When the soldiers of Confederate general Robert E. Lee’s Army of Northern Virginia proudly marched under that banner as they fought against the United States, the Confederate battle flag was the approved and beloved symbol of their commitment to defending a system that was based on keeping black people enslaved. As the state of Mississippi explained in their official declaration of their reasons for seceding from the United States, “Our position is thoroughly identified with the institution of slavery."
Our position is thoroughly identified with the institution of slavery.— The state of Mississippi's declaration of why it seceded from the Union, January 9, 1861
Every soldier who fought under the rebel flag knew he was fighting to preserve a way of life that was “thoroughly identified with the institution of slavery.” That was what that flag symbolized to those who flew it then. And that is what it inevitably symbolizes to the descendants of the victims of slavery today.
The Confederate Flag in the 20th Century
Throughout the 20th century the Confederate flag was the banner under which organizations like the Ku Klux Klan, White Citizens Councils, the Dixiecrat political party, and more recently, numerous white supremacy groups have operated. It is thus associated with decades of prejudice, discrimination, vilification, and unrestrained violence against African Americans.

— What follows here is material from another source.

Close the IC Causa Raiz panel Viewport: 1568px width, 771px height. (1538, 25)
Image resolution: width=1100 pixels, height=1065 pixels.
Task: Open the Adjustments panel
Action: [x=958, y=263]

During the Civil Rights movement various Southern states used the Confederate flag as a rallying point for their unbending resistance to Federal government efforts to enforce equal citizenship rights for African Americans. That’s what that flag officially symbolized in states like Mississippi, Alabama, Georgia, and South Carolina through much of the last century.
That is the “heritage” that is indelibly stamped on the Confederate flag by its history, and which no nostalgic longing to identify with noble and valiant ancestors who heroically fought for what they believed in can erase.
The Confederate Flag's History Defines Its Meaning Today
Perhaps Ben Jones is right in believing that those who proudly display the Confederate flag today have only pride and not hatred in their hearts. But even if that’s true, it cannot and does not change the significance embedded in that image by those whose shameful beliefs and actions have defined it throughout its history.
People of good will look forward with hope to a day when racial animosity is such a long-forgotten aberration that all Americans, black and white, can view the Confederate flag simply as an emblem of all that's best about the South. But that time is not yet. As long as racial hatred remains a reality among us, the Confederate battle flag will be its symbol.
In his message to Congress in 1862, in the midst of the Civil War, President Abraham Lincoln had a warning for the leaders of the nation in that momentous era:
“Fellow-citizens, we cannot escape history. We of this Congress and this administration, will be remembered in spite of ourselves. No personal significance, or insignificance, can spare one or another of us. The fiery trial through which we pass, will light us down, in honor or dishonor, to the latest generation.”
Neither can the Confederate flag escape its history. And the fiery trials to which this country has been subjected under its shadow continue to light it down, in dishonor, to this generation and beyond.